The second quarter of 2026 set a record for the number of hacks: 83 incidents and $755 million in damages.

The second quarter of 2026 went down in crypto industry history as the most problematic in terms of the number of attacks. Analysts recorded 83 crypto protocol hacks — an absolute anti-record for the entire observation period. The total damage from these incidents reached $755.3 million, which, however, is not a record amount.

The largest attacks of the quarter were the hack of the KelpDAO protocol for $293 million and the exploit of Drift Protocol, which led to losses of $280 million. In the cross-chain bridge segment, damage amounted to $351 million, with 38% of this sum attributed to the incident involving the LayerZero OFT bridge, which, according to the investigation, was linked to the KelpDAO attack. Another 37% of losses in this segment were caused by compromised administrative access and token price manipulations. In contrast, private key theft accounted for a relatively modest share — only 5.66%.

Why a record in number but not in amount?

Despite the record number of incidents, the second quarter of 2026 was not the most expensive in terms of loss volume. The record for the cost of hacks is still held by the fourth quarter of 2020, when damage amounted to $3.56 billion. Experts attribute this dynamic to a significant decline in liquidity within the ecosystem. The total value locked (TVL) decreased from $164 billion to approximately $73 billion, reducing the "potential loot" for attackers.

Additionally, there is a gap between the pace of protocol development and the maturity of their risk management systems. An example is projects that use a "three out of six" multi-signature scheme but store three keys on a single laptop. This creates an illusion of security that is easily shattered in a targeted attack.

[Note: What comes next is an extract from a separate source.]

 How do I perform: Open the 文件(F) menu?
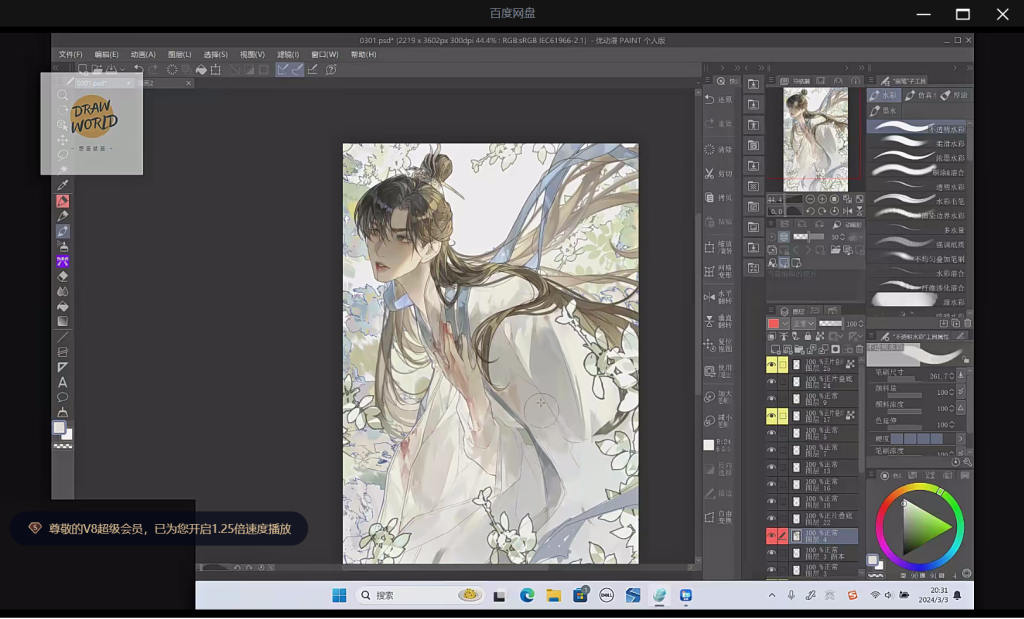tap(70, 54)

Notable incidents of the quarter

In May, developers of THORChain confirmed a hack of the cross-chain protocol for $10 million. After the incident, the team was forced to suspend the protocol's operation, blocking trading options, liquidity pool operations, and other "sensitive" actions.

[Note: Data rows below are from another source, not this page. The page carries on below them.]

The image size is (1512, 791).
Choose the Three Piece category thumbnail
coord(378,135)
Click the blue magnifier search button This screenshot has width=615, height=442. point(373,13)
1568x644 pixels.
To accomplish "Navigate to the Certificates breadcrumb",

On June 8, unknown individuals compromised wallets associated with the Humanity Protocol project. The damage from this attack was estimated at approximately $31 million.

My view as an analyst: The trend of an increasing number of attacks with a decrease in average damage is a worrying signal. It indicates that attackers are adapting to the new reality of lower liquidity, shifting to smaller but more frequent targets. This requires the industry not just to strengthen protection, but to fundamentally rethink approaches to risk management at the protocol architecture level.